▸ **What you need to do**:
From the forum thread below about Image Capture not recognizing a Sony camera, list every Mac computer the posters mention.

▸ **Source extract**:

________________________________________

# Image Capture won't recognise my Sony Camera anymore.



## sgould (Feb 28, 2008)

Bought new Mac Mini and have been using it for two weeks with no problem.  Until now.

Plugged in my Sony camera which has worked with the old G4 Quicksilver for the last 4 years. iPhoto didn't open, so I checked Image Capture, which says "No device connected"...  Checked leads, restarted etc, still the same.

Took the MemoryStick out of the camera and put it in a card reader and iPhoto opened immediately.

Swapped USB sockets.  Checked System Profiler; no camera shows as connected.

Any suggestions as to how to get the Sony working again from its cradle? It seems to be connected in the cradle because it's charging OK.


----------



## sgould (Feb 29, 2008)

Can't find anything on the Apple Knowledge base about this.

But, I've tried to connect the camera to my MacBook with 10.5.2 and it isn't recognised either.  System Profiler says that the camera is connected to the computer via USB, but Image Capture still can't find or recognise any camera.

Went back and connected the camera & cradle to the older iBook running 10.4.11 and it opened iPhoto opened straight away.

Must be an Image Capture problem in 10.5.2 with the Sony, as Image Capture opens iPhoto when the MemoryStick is in the card reader.

Behaviour is consistent between the MacMini and the MacBook, both running 10.5.2

Upgraded iPhoto today on both systems and no change


----------



## LuvWhtZin (Jul 6, 2008)

Okay, so I've seen similar problems posted all over the web, but from quite some time ago.  Both my daughter and I have sony cybershot DSC-W120 cameras that were working just fine with our imac running OSX10.5 on it UNTIL YESTERDAY!  I went to transfer photos and video shot from the 4th...plugged USB cord in as usual, connected camera, turned camera on...NOTHING!  The camera itself IS recognized in the system profiler as a USB device, but no recognition whatsoever now from Image Capture.

Changed USB cords, tried both cameras (hers only had a few photos on it), fixed permissions...still nothing.  What the heck?

Does anyone have any ideas ab out how to fix this?


----------

________________________________________

▸ **Extracted information**:
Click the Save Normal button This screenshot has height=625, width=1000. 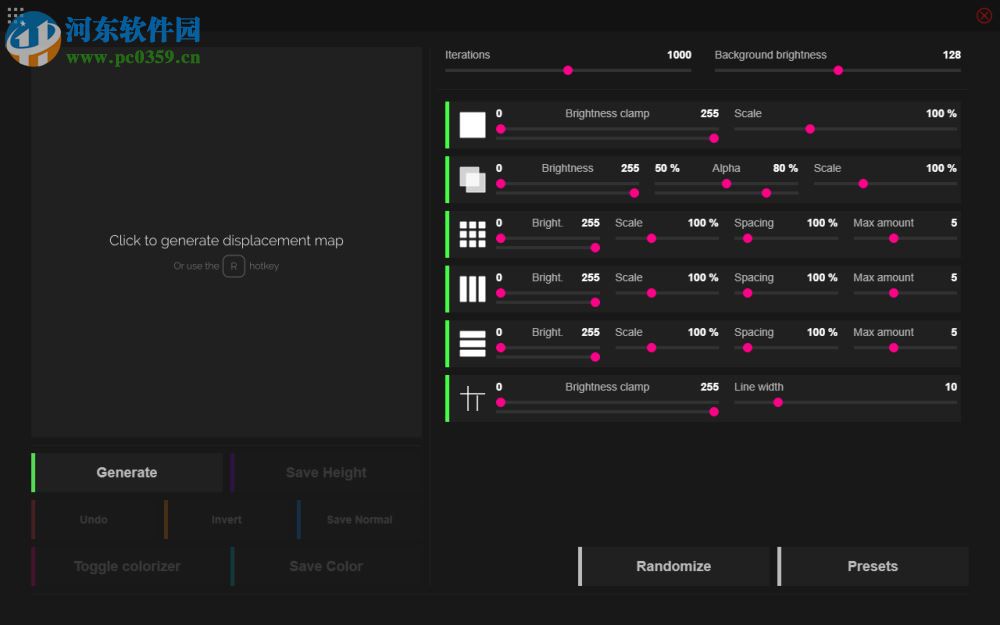pyautogui.click(x=358, y=519)
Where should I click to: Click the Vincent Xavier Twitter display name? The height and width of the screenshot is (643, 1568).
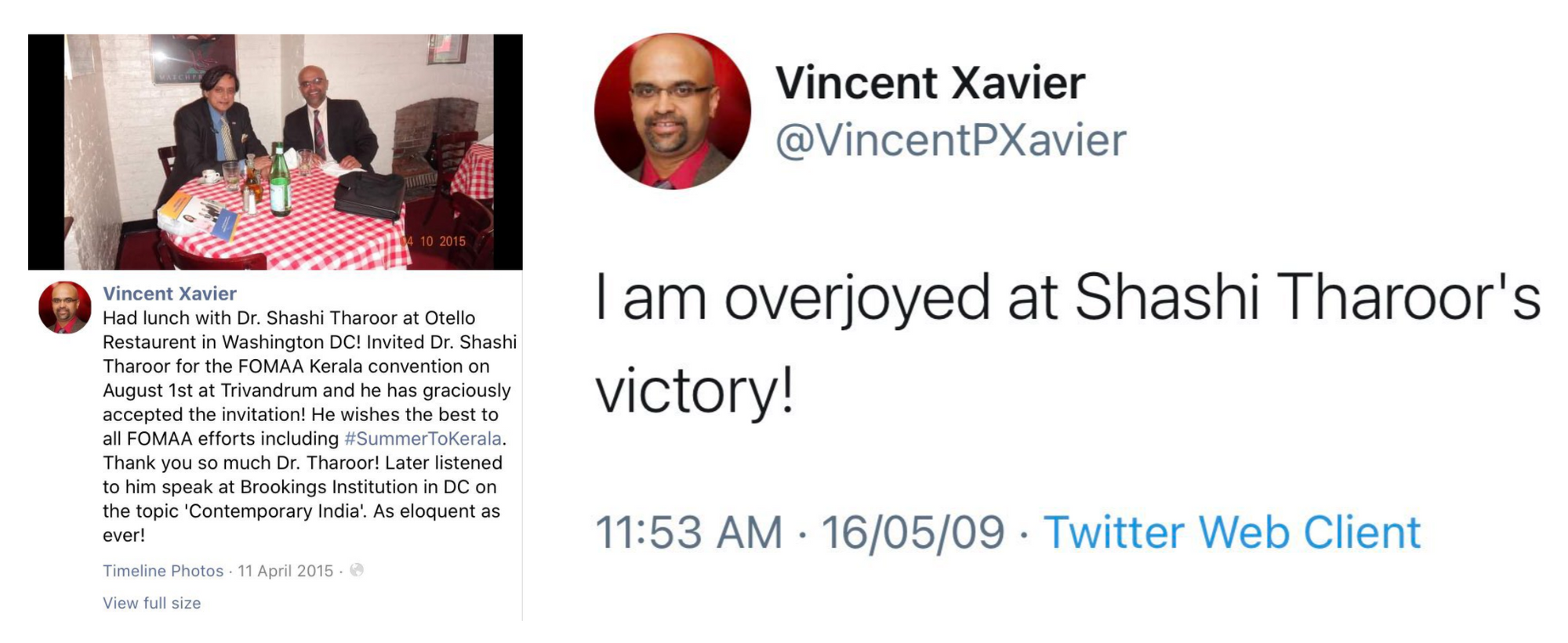pyautogui.click(x=930, y=83)
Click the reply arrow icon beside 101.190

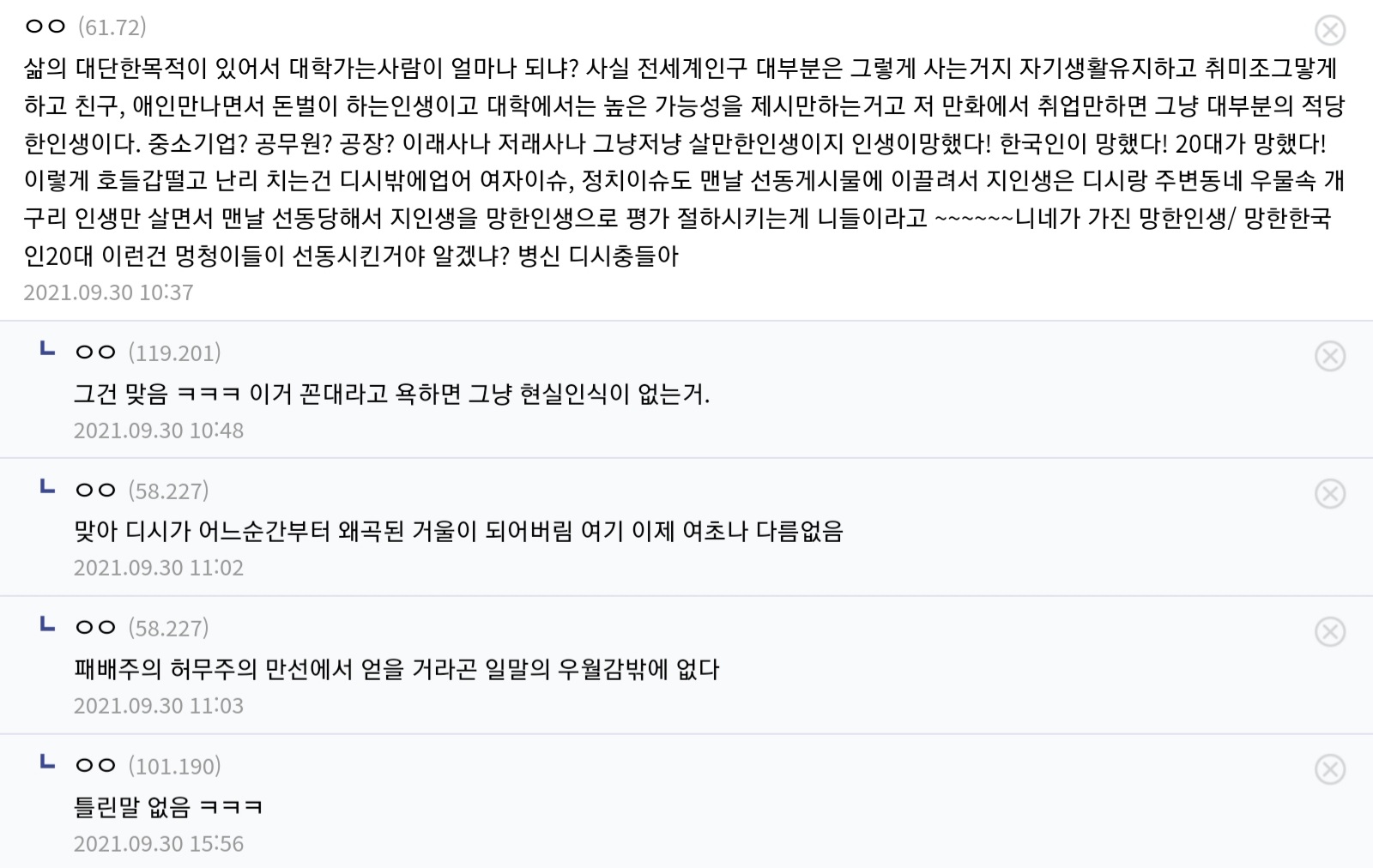(x=48, y=762)
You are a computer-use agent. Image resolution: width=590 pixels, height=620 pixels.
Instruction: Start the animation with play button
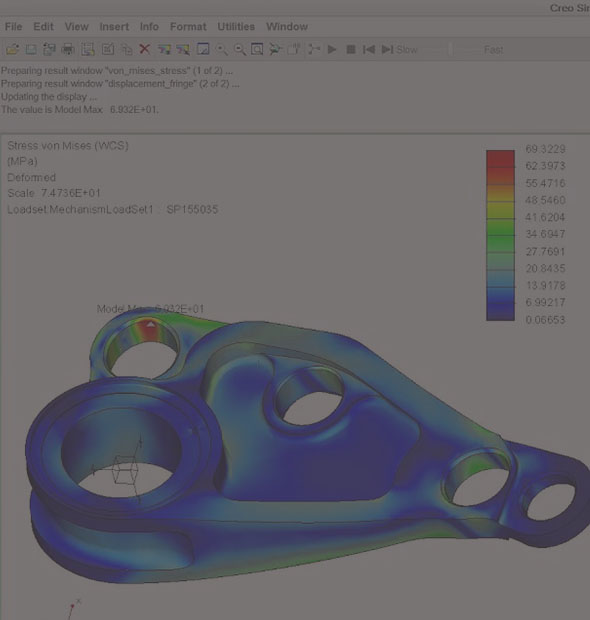tap(332, 49)
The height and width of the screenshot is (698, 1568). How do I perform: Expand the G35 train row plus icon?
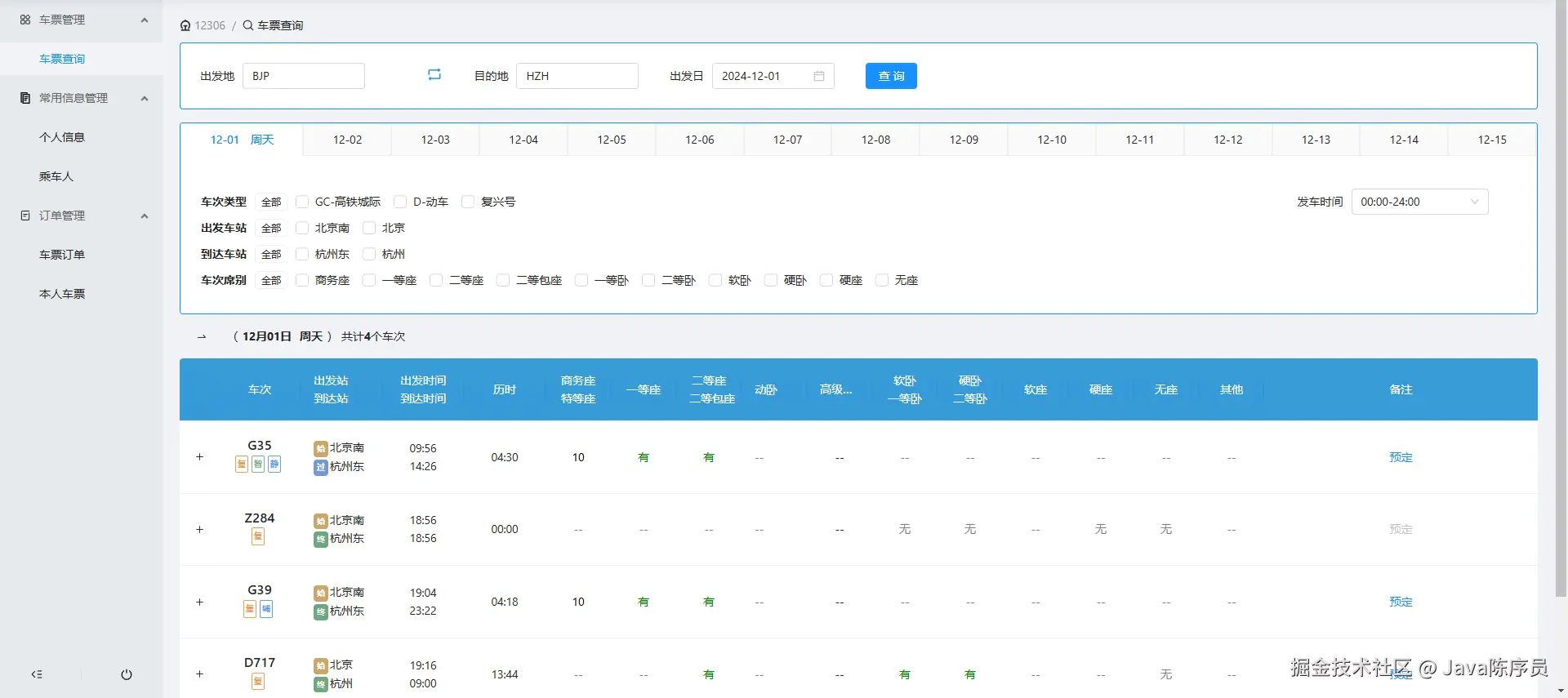point(199,457)
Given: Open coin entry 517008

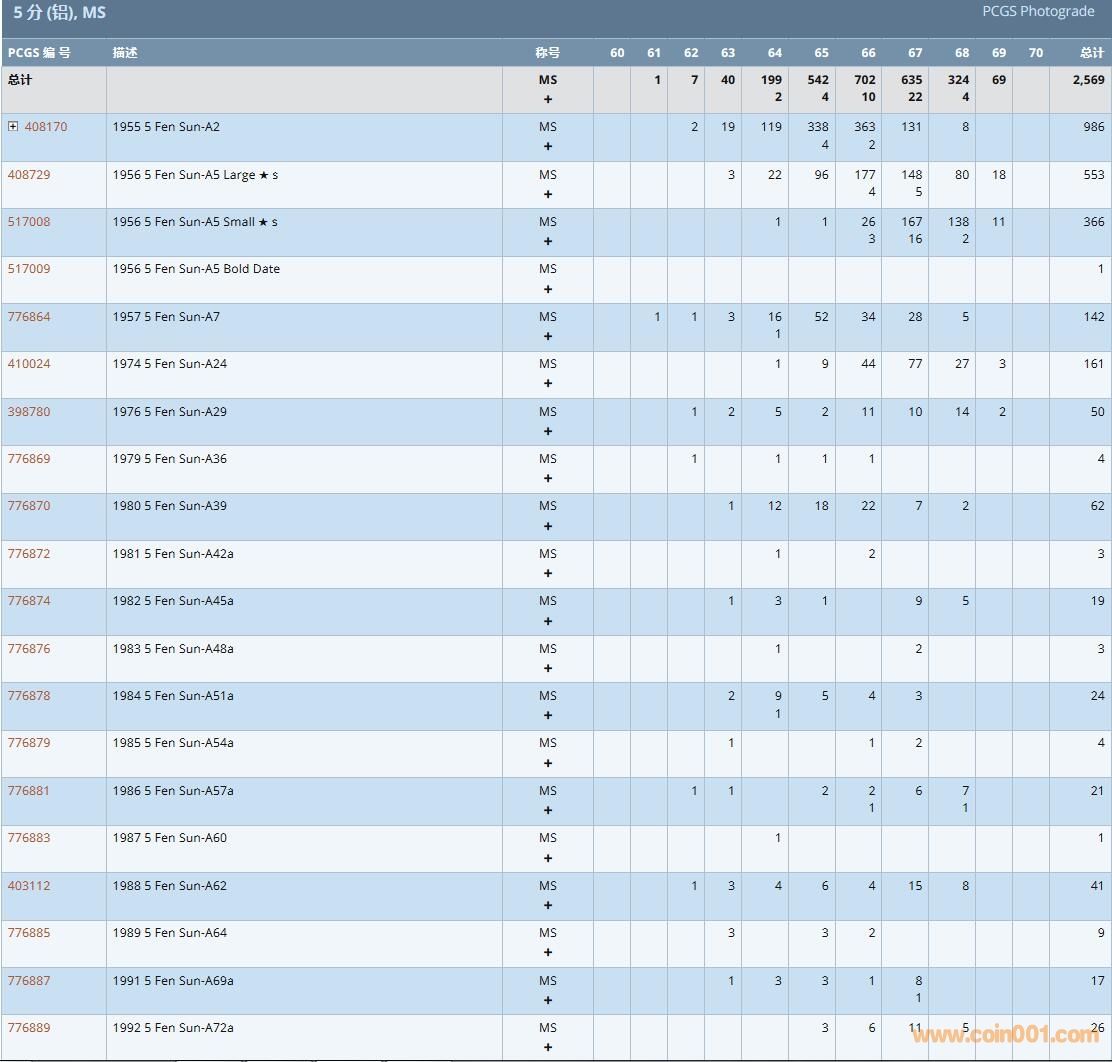Looking at the screenshot, I should point(29,222).
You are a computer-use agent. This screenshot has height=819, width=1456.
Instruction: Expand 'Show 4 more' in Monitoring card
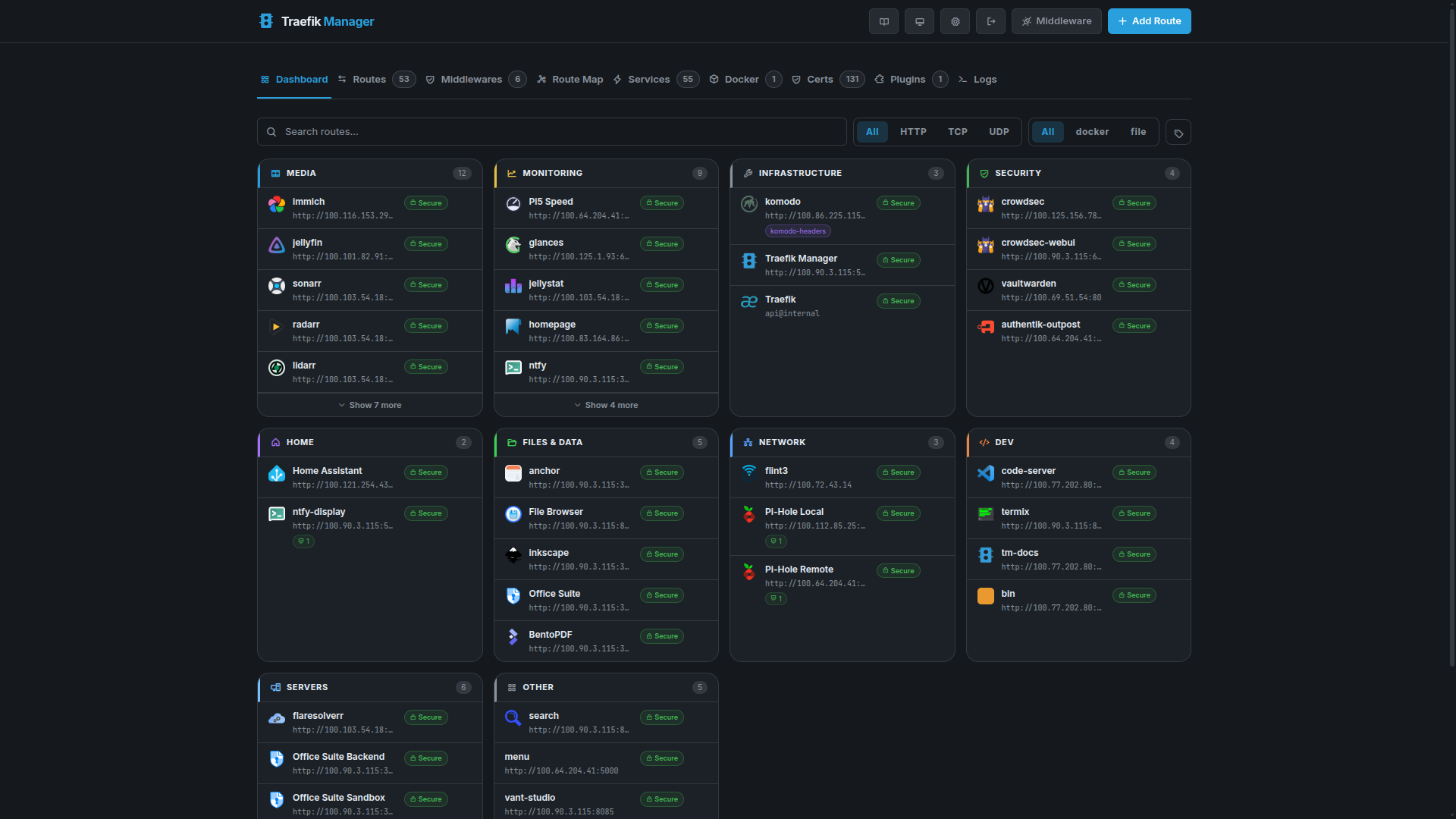pos(605,404)
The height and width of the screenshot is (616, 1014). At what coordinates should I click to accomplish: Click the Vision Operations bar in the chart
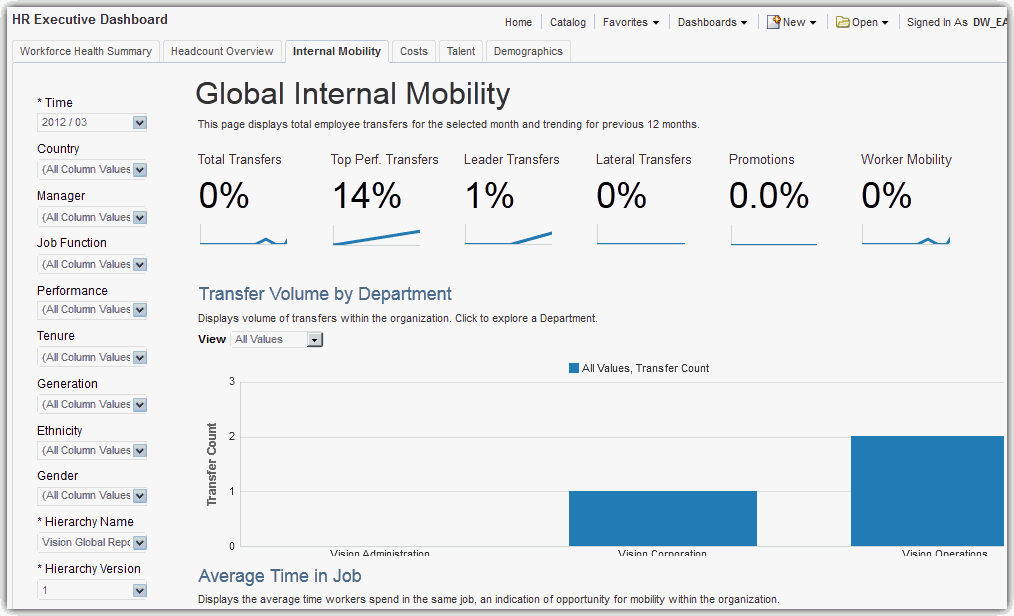click(927, 490)
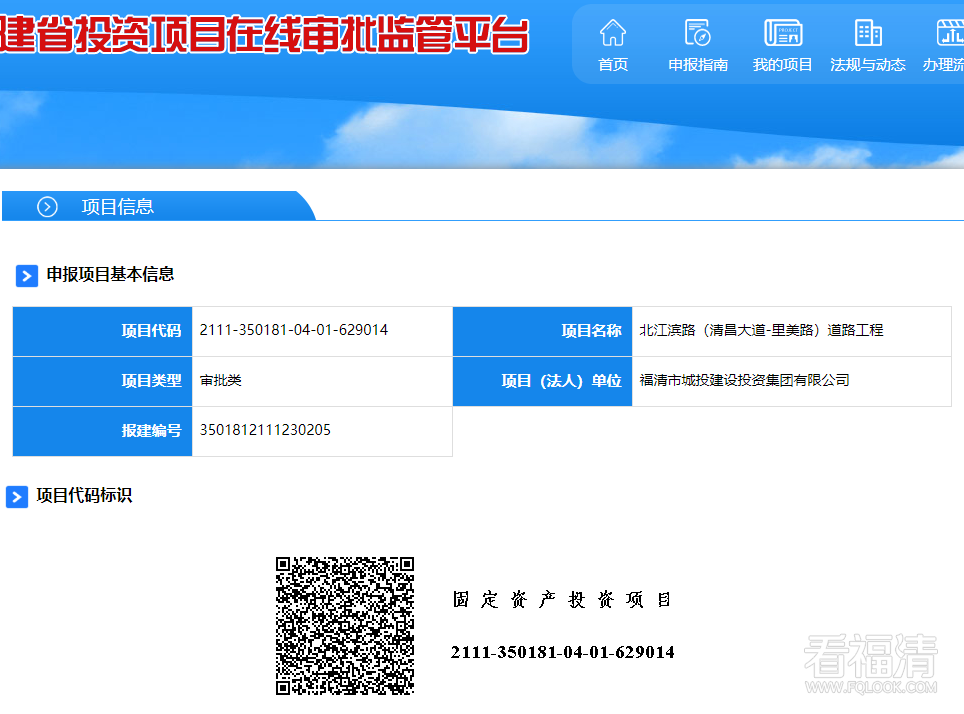Click the circled chevron icon beside 项目信息
The width and height of the screenshot is (964, 714).
47,207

________________________________________

▸ **Correct output**:
- Mac Mini (new, running 10.5.2)
- G4 Quicksilver (the old machine)
- MacBook (running 10.5.2)
- iBook (older, running 10.4.11)
- iMac (running OSX10.5)